====== LISTED ENTRIES
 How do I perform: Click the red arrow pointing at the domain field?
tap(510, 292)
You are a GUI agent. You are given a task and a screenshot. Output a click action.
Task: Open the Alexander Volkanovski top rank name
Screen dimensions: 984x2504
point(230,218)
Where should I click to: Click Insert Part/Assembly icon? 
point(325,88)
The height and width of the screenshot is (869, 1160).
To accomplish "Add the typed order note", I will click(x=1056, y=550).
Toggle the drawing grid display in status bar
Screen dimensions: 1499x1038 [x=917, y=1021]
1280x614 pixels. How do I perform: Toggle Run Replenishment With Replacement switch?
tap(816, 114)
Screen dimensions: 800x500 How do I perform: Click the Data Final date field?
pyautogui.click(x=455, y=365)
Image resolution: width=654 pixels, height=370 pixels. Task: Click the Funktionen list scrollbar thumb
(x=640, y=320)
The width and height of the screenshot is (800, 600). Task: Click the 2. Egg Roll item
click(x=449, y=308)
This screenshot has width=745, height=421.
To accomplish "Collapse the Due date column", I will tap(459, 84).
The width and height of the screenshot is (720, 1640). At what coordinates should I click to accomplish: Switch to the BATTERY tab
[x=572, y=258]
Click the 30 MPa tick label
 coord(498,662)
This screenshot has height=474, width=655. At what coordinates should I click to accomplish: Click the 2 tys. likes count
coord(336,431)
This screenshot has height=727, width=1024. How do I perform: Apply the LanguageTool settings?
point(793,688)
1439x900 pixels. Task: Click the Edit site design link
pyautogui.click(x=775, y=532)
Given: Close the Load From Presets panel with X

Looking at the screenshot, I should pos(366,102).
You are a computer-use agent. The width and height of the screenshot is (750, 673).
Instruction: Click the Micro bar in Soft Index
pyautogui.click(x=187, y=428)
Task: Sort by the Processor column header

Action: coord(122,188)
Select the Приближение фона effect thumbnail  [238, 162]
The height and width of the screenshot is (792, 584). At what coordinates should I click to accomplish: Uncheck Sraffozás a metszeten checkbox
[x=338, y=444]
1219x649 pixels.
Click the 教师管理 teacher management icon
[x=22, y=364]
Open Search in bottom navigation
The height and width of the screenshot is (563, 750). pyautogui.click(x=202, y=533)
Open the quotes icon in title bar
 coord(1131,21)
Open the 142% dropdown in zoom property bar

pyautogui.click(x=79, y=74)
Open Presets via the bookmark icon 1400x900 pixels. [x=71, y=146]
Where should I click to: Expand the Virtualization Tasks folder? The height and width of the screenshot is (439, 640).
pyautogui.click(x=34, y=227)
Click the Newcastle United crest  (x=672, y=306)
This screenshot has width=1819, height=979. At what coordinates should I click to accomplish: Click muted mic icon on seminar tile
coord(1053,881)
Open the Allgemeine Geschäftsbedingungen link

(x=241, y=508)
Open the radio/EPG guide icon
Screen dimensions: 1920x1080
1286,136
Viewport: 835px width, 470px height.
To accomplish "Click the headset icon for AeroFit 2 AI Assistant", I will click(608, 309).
============
■ PROMPT
Copy the entries above exactly, leaving none out.

■ WRITTEN RESPONSE
 How do I perform: Click the red arrow pointing at the domain field?
tap(510, 292)
You are a GUI agent. You are given a task and a screenshot. Output a click action.
Task: Open the Alexander Volkanovski top rank name
Screen dimensions: 984x2504
point(230,218)
Where should I click to: Click Insert Part/Assembly icon? 
point(325,88)
The height and width of the screenshot is (869, 1160).
To accomplish "Add the typed order note", I will click(x=1056, y=550).
Toggle the drawing grid display in status bar
Screen dimensions: 1499x1038 [x=917, y=1021]
1280x614 pixels. How do I perform: Toggle Run Replenishment With Replacement switch?
tap(816, 114)
Screen dimensions: 800x500 How do I perform: Click the Data Final date field?
pyautogui.click(x=455, y=365)
Image resolution: width=654 pixels, height=370 pixels. Task: Click the Funktionen list scrollbar thumb
(x=640, y=320)
The width and height of the screenshot is (800, 600). Task: Click the 2. Egg Roll item
click(x=449, y=308)
This screenshot has width=745, height=421.
To accomplish "Collapse the Due date column", I will tap(459, 84).
The width and height of the screenshot is (720, 1640). At what coordinates should I click to accomplish: Switch to the BATTERY tab
[x=572, y=258]
Click the 30 MPa tick label
 coord(498,662)
This screenshot has height=474, width=655. At what coordinates should I click to accomplish: Click the 2 tys. likes count
coord(336,431)
This screenshot has height=727, width=1024. How do I perform: Apply the LanguageTool settings?
point(793,688)
1439x900 pixels. Task: Click the Edit site design link
pyautogui.click(x=775, y=532)
Given: Close the Load From Presets panel with X

Looking at the screenshot, I should pos(366,102).
You are a computer-use agent. The width and height of the screenshot is (750, 673).
Instruction: Click the Micro bar in Soft Index
pyautogui.click(x=187, y=428)
Task: Sort by the Processor column header

Action: coord(122,188)
Select the Приближение фона effect thumbnail  [238, 162]
The height and width of the screenshot is (792, 584). At what coordinates should I click to accomplish: Uncheck Sraffozás a metszeten checkbox
[x=338, y=444]
1219x649 pixels.
Click the 教师管理 teacher management icon
[x=22, y=364]
Open Search in bottom navigation
The height and width of the screenshot is (563, 750). pyautogui.click(x=202, y=533)
Open the quotes icon in title bar
 coord(1131,21)
Open the 142% dropdown in zoom property bar

pyautogui.click(x=79, y=74)
Open Presets via the bookmark icon 1400x900 pixels. [x=71, y=146]
Where should I click to: Expand the Virtualization Tasks folder? The height and width of the screenshot is (439, 640).
pyautogui.click(x=34, y=227)
Click the Newcastle United crest  (x=672, y=306)
This screenshot has width=1819, height=979. At what coordinates should I click to accomplish: Click muted mic icon on seminar tile
coord(1053,881)
Open the Allgemeine Geschäftsbedingungen link

(x=241, y=508)
Open the radio/EPG guide icon
Screen dimensions: 1920x1080
1286,136
Viewport: 835px width, 470px height.
To accomplish "Click the headset icon for AeroFit 2 AI Assistant", I will click(608, 309).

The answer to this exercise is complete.